- Divya Khosla Kumar\'s second directorial venture after Yaariyan (2014)
- A musical love triangle set with its roots in Himachal Pradesh
- Caters to an audience that is yet to discover Hollywood
Sanam Re is yet another candy-floss, rose-tinted interpretation of Riverdale and its most famous love triangle. Pulkit Samrat (Mini-Salman) plays Archie, Yami Gautam (Why?) is Betty, and Urvashi Rautela embodies the Indian idea of Veronica. Let's just say it's not surprising that her next Hindi film is 'Great Grand Masti'.
Unfortunately, the scales tilt from occasionally cute/juvenile to downright laughable when plot devices like heart transplants pop out of nowhere and serious-looking doctors declare, "We are ready. All we need is a heart." That could just be the single-line review of the film too.

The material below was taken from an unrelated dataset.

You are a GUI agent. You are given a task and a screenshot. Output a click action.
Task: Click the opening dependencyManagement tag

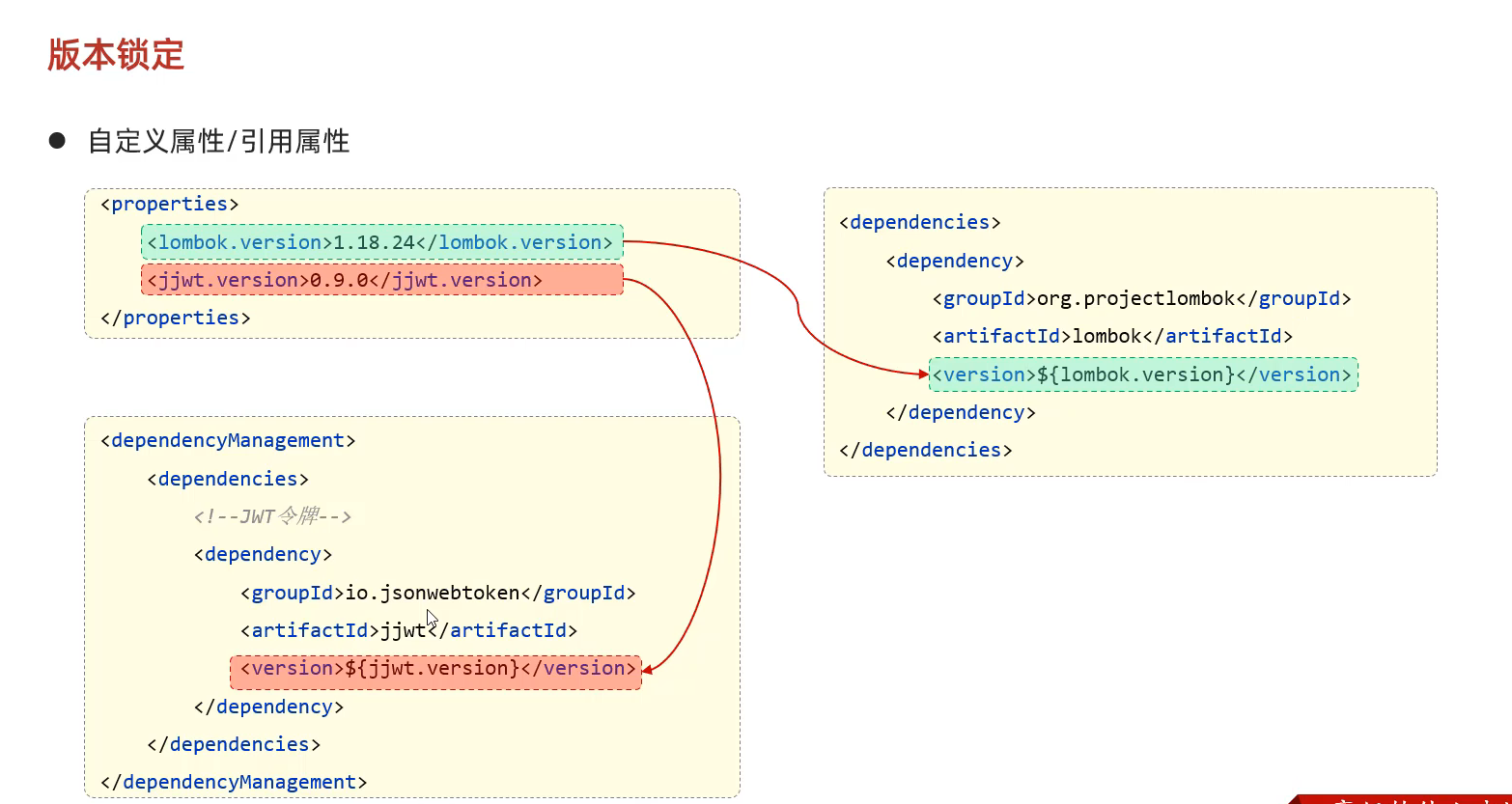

Schizophrenic film where anything goes
This isn't all that surprising; Sanam Re switches genres as abruptly as Chelsea FC replaces its managers. The filmmaker is clearly a dewy-eyed admirer of picture-perfect frames, and a big fan of everyone from Bhansali to Basu to Imtiaz Ali to the Bhatts. Each portion is thematically inspired, albeit in a stage-playish, amateur, low-budget way. Every locality looks like a lavish set - a giant dollhouse presented to diehard romantics.
The Shimla (Tanakpur here) flashbacks and sincere kiddie parts use the symmetrical Barfi and Black template, down to the score and colour schemes. Present-day Mumbai is limited to yet another representation of caricatured corporate slavery; IndiaBulls towers are invariably these symbols of boss-powered repression. An initial 9-to-5 montage is Tamasha-driven.

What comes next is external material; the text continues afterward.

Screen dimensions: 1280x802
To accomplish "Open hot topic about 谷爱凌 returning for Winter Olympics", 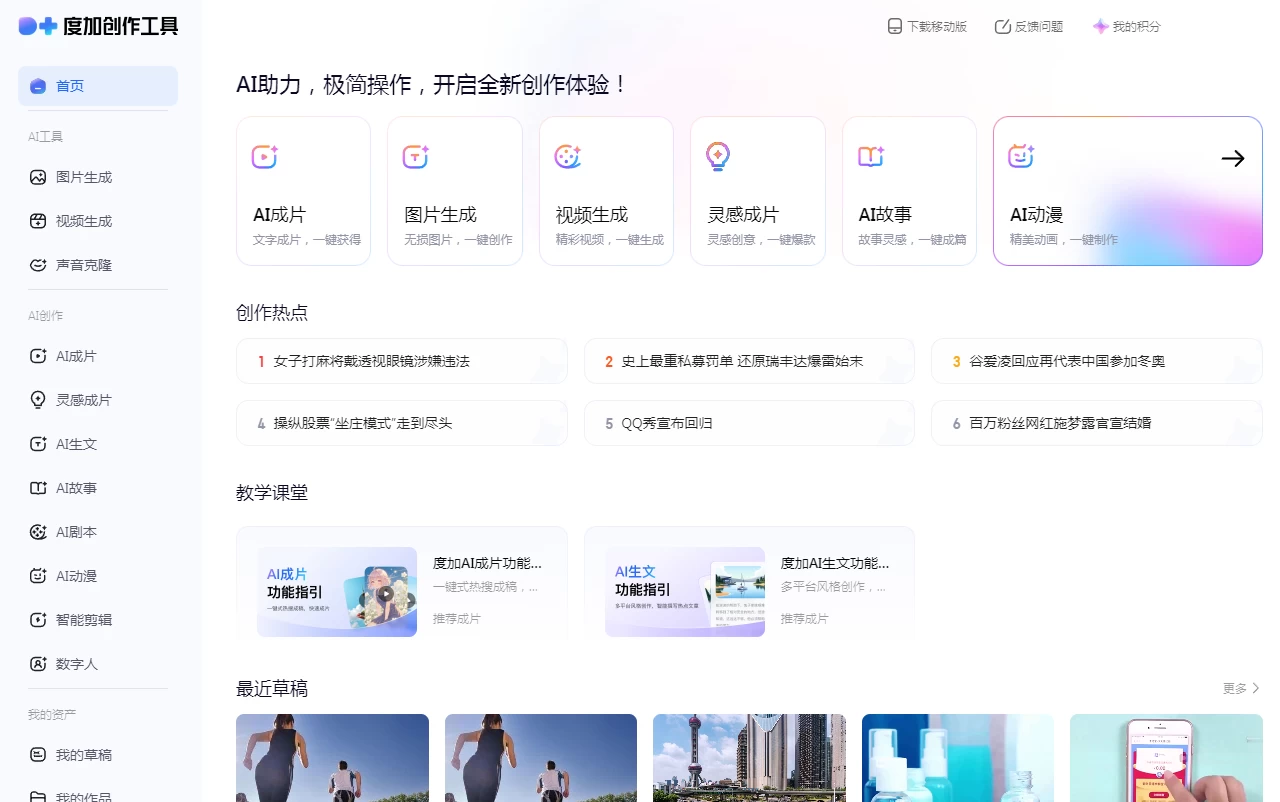I will [1096, 361].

Suddenly, the writer finds an inane way to reach a yoga camp in Canada (because T-Series probably have a tourism tie-up). Here, it goes from an Arijit Singh-crooning erotic drama (Veronica needs to be seduced to procure an important office contract) to Milap Zaveri-styled random sex jokes. The story then moves back to Shimla or whatever it's called, for some more pining, mourning, poetic heartache and snow-capped sunsets. Between Fitoor and Sanam Re this week, a child will have seen enough snow to wonder if love ever happens away from pure mountainous air.
Manoj Joshi serves as comic relief, hamming it up with bad diction and grammatically wrong Shakespeare quotes. A Parsi gentleman overdoes the 'deekras and deekris', a Maharastrian bai is made to sound like a fisherwoman, and Kenyan tribal music materializes when an African man is shown on screen. It's Caricature Central - like visiting a British pensioner's representation of the Third World.
There are also radically different songs every few scenes, lest you forget who the producers are. Not to mention their rather familiar habit of recycling old label hits (Tum Bin, Yaariyan) to score new material.
There are the odd scattered sweet moments.
"Won't you meet her?" a mother asks schoolboy Archie before he leaves his small town to pursue bigger dreams. "What if she stops me?" he replies, haplessly, and leaves with a heavy heart. It's a rare line that even Pulkit Samrat gets right.
It's nice that new-age filmmakers still harbour visions of old-school romances and dreamy declarations, but you can't YRF it up in 2016 without inherent '90s tech-free simplicities - or without Shahrukhs, Kajols and Madhuris. I hate to say it, but the world just isn't as black-and-white anymore for these colours to stand out.
Just in case you're wondering who is in charge, the name Divya Khosla Kumar appears thrice in the opening credits (Film By, Written & Directed By, Special Appearance By). This is before she appears as an item girl in party song 'Humne Pi Rakhi Hai'.
For good measure, a 'Film By' is the opening slate of the closing credits too. We get it. This is yours. We'd have it no other way.